Transcribe exactly the lines from the one containing "Restauri (281, 2208)" through the last line of the listing below, inclusive, and nothing beyond them.

:::

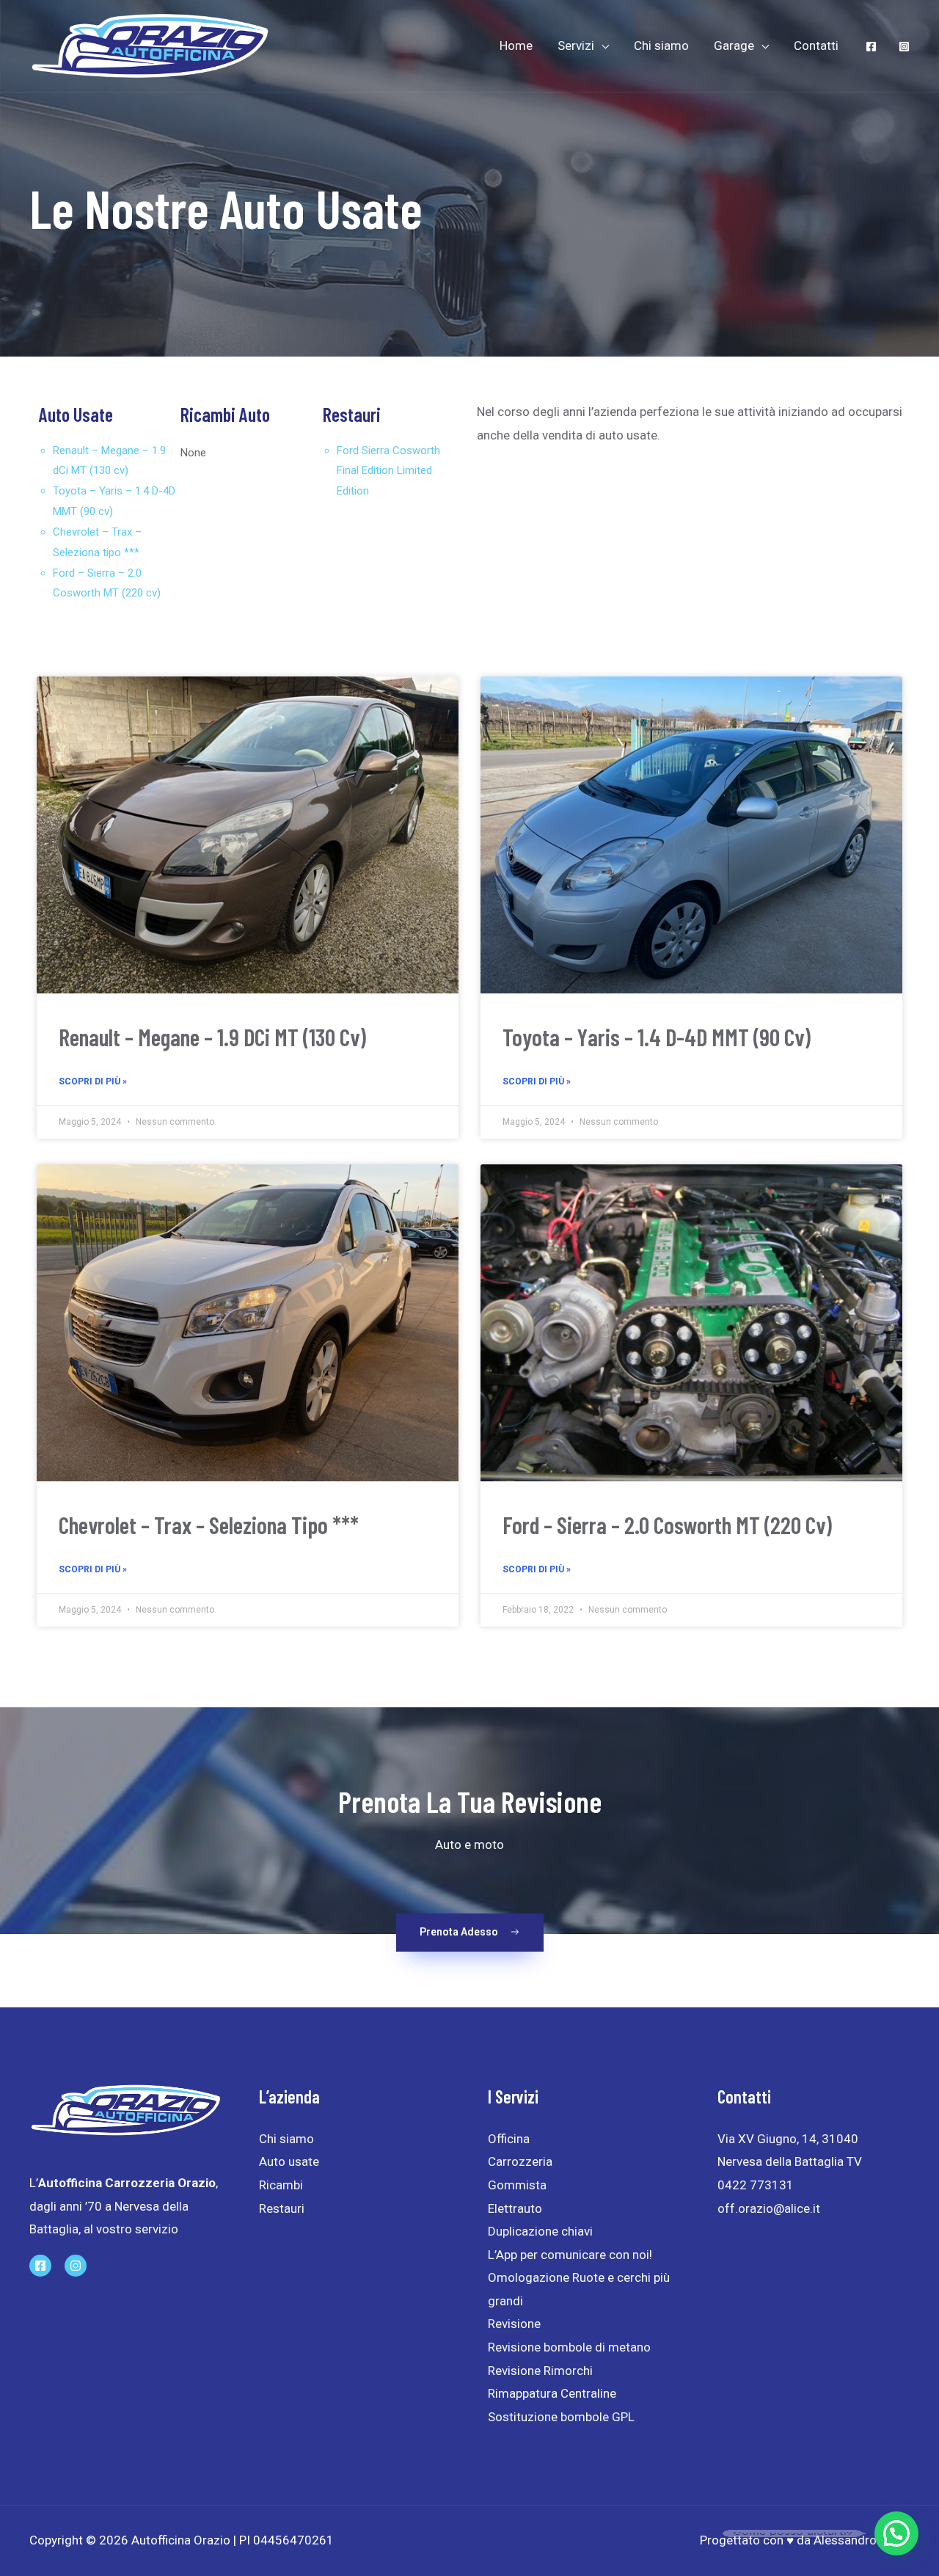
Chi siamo (661, 45)
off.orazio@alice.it (768, 2208)
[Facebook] (871, 46)
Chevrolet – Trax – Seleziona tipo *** (209, 1525)
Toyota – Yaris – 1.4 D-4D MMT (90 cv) (657, 1037)
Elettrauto (516, 2208)
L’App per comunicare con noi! (570, 2254)
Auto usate (289, 2161)
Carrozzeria (520, 2161)
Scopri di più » (93, 1081)
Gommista (518, 2185)
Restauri (281, 2208)
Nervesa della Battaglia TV (789, 2161)
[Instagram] (904, 46)
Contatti (816, 45)
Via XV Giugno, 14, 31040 (787, 2138)
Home (516, 45)
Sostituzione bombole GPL (561, 2416)
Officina (510, 2138)
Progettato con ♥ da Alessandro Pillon (805, 2540)
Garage (734, 45)
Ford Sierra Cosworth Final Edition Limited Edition (388, 471)
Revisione (514, 2323)
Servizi (576, 45)
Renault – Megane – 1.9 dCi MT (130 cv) (212, 1037)
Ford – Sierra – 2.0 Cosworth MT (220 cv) (667, 1525)
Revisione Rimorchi (540, 2370)
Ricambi (281, 2185)
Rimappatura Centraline (552, 2393)
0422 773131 (755, 2185)
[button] (470, 1932)
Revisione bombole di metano (569, 2347)
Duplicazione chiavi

:::

• **EXERCISE SOLUTION**:
Restauri (281, 2208)
Nervesa della Battaglia TV (789, 2161)
[Instagram] (904, 46)
Contatti (816, 45)
Via XV Giugno, 14, 31040 (787, 2138)
Home (516, 45)
Sostituzione bombole GPL (561, 2416)
Officina (510, 2138)
Progettato con ♥ da Alessandro Pillon (805, 2540)
Garage (734, 45)
Ford Sierra Cosworth Final Edition Limited Edition (388, 471)
Revisione (514, 2323)
Servizi (576, 45)
Renault – Megane – 1.9 dCi MT (130 cv) (212, 1037)
Ford – Sierra – 2.0 Cosworth MT (220 cv) (667, 1525)
Revisione Rimorchi (540, 2370)
Ricambi (281, 2185)
Rimappatura Centraline (552, 2393)
0422 773131 (755, 2185)
[button] (470, 1932)
Revisione bombole di metano (569, 2347)
Duplicazione chiavi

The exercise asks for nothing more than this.